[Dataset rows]
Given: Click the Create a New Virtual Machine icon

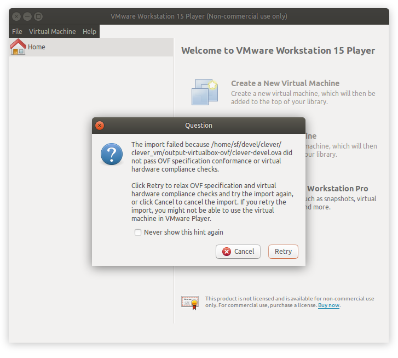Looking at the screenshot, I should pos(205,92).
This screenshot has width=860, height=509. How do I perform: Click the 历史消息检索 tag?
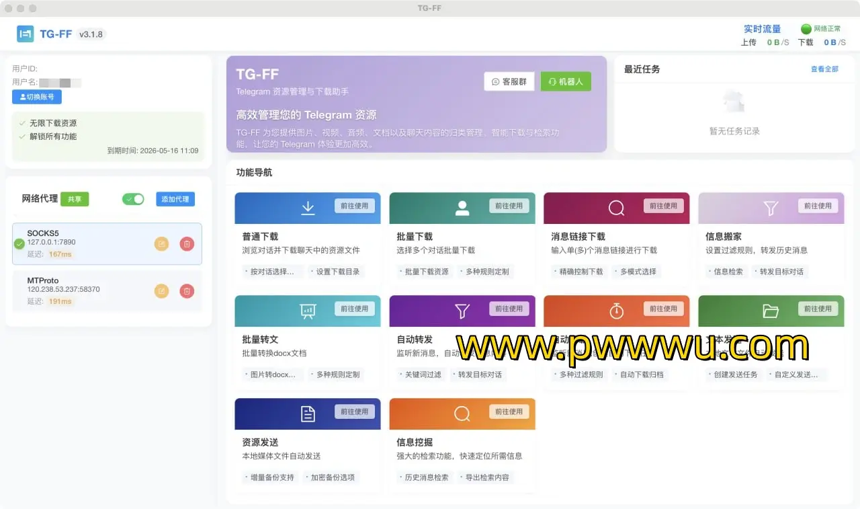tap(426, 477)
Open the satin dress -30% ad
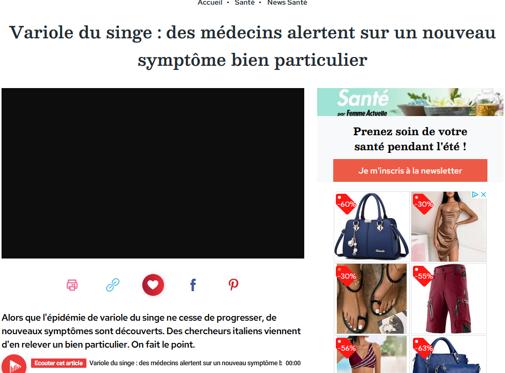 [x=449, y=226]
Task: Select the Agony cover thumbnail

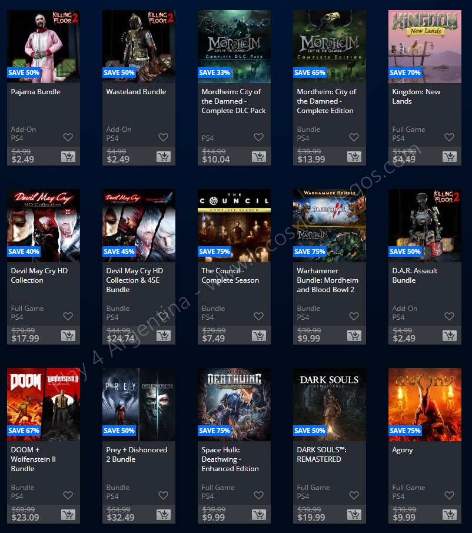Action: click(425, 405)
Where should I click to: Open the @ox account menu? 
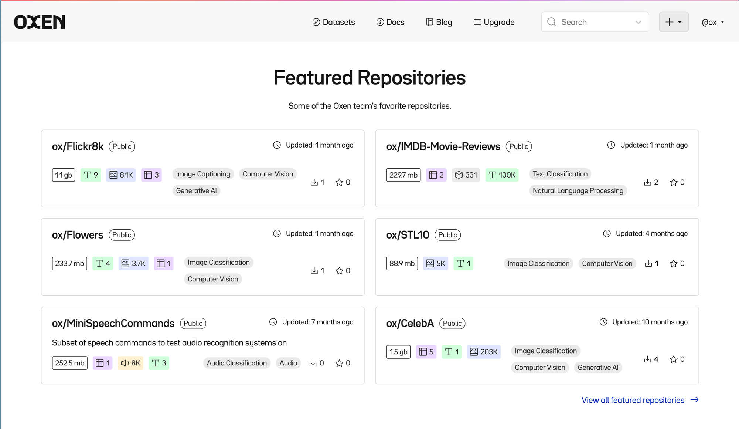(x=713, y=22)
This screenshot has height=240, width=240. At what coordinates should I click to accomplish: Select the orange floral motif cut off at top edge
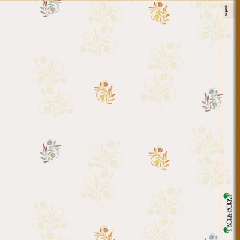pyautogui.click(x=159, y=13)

* _Set problem_: Copy out every line of the listing above that contains the word "Open", treating case as significant.

* _The solution_:
Open the satin dress -30% ad
Where should I click to: Open the @ox account menu? 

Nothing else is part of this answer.